## SET TASK 1
Translate into French the following sentence from the article on optimizing Buggy Boy below: "The idea of having a fractal came from an old Oric Magazine called Theoric."
## SET TASK 2
Answer these questions using the article on optimizing Buggy Boy below:
(a) Once the final scroller runs at an acceptable speed, which part becomes the second most pressing issue?
(b) What did one of the issues of Theoric contain?
(c) In the source code, what value is assigned to PR?
## SET TASK 3
Print the passage of the article on optimizing Buggy Boy below from the words "Optimizing a scroller" up to and including the words "in full color.".

OSDK - The Oric Software Development Kit -

Wed 13th May 2020

Optimizing Buggy Boy

Theoric Magazine Optimization strategies Original implementation Horizontal drawing Span initialization Iteration loop Depth computation Too Smart???Keep It Simple Stupid

Now that the final scroller is finally running at an acceptable speed, the second most pressing issue is the Mandelbrot fractal part.

Optimizing a scroller is just a matter of finding a fast way to copy things around, but optimizing a fractal is much more complicated due to the limitations of the 6502 processor regarding doing mathematics.

Theoric Magazine

The idea of having a fractal came from an old Oric Magazine called Theoric.

One of the issues contained a small BASIC program which could render arbitrary parts of the Mandelbrot set, in full color.

It was obviously terribly slow, but you could just change the parameters and let it run during the night, and on the next morning you would have your beautiful fractal on the screen ready to be saved to tape :)

4 video modes

Just for the sake of completeness here is the complete original¹ source code:


  0 PAPER 0:INK 4
 10 HIRES:DOKE #306,#FFFF
 11 PAPER 0:INK 3

 15 PR=19:D1=64:D2=32:D3=512:D4=15

 20 FOR I=1 TO 199 STEP 2
 30   CURSET 0,I,3:FILL 1,1,16+4
 40   CURSET 6,I-1,3:FILL 1,1,1
 50 NEXT

 60 FOR X=11 TO 237 STEP 2
 70   FOR Y=0 TO 199 STEP 2
 79     N=PR:X1=X-100:Y1=Y-100:XN=X1:YN=Y1
 80     REPEAT
 81       D=XN+YN:B=XN-YN:C=XN*YN
 82       XN=D*B/D1-X1:YN=C/D2-Y1:N=N-1
 83     UNTIL N=0 OR (ABS(XN)+ABS(YN)>D3)

## GIVEN DATA
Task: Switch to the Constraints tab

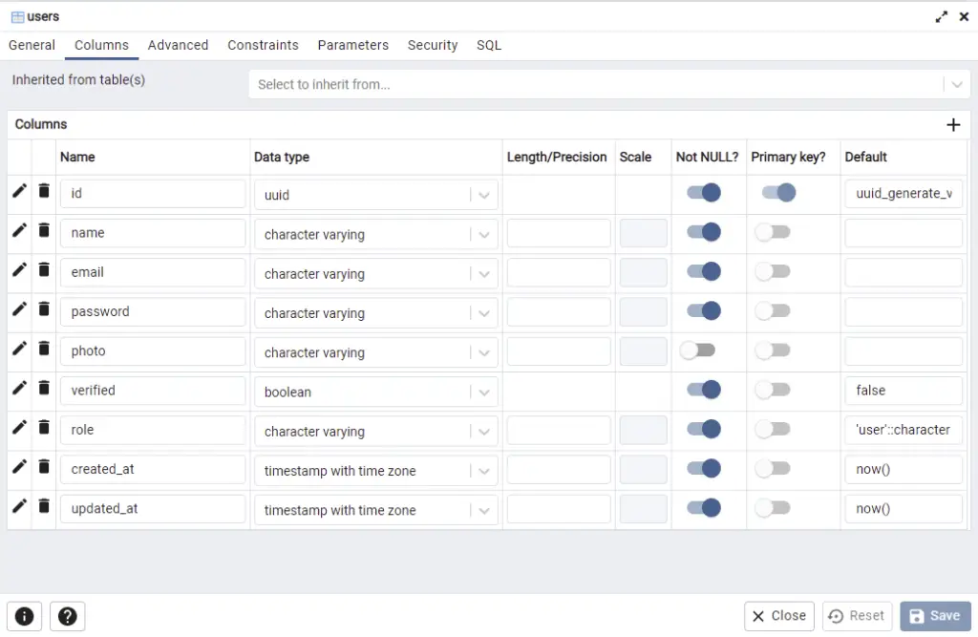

## WORKED SOLUTION 1
L'idée d'avoir une fractale est venue d'un vieux magazine Oric appelé Theoric.

## WORKED SOLUTION 2
(a) The Mandelbrot fractal part.
(b) A small BASIC program that could render arbitrary parts of the Mandelbrot set in full color.
(c) 19.

## WORKED SOLUTION 3
Optimizing a scroller is just a matter of finding a fast way to copy things around, but optimizing a fractal is much more complicated due to the limitations of the 6502 processor regarding doing mathematics.

Theoric Magazine

The idea of having a fractal came from an old Oric Magazine called Theoric.

One of the issues contained a small BASIC program which could render arbitrary parts of the Mandelbrot set, in full color.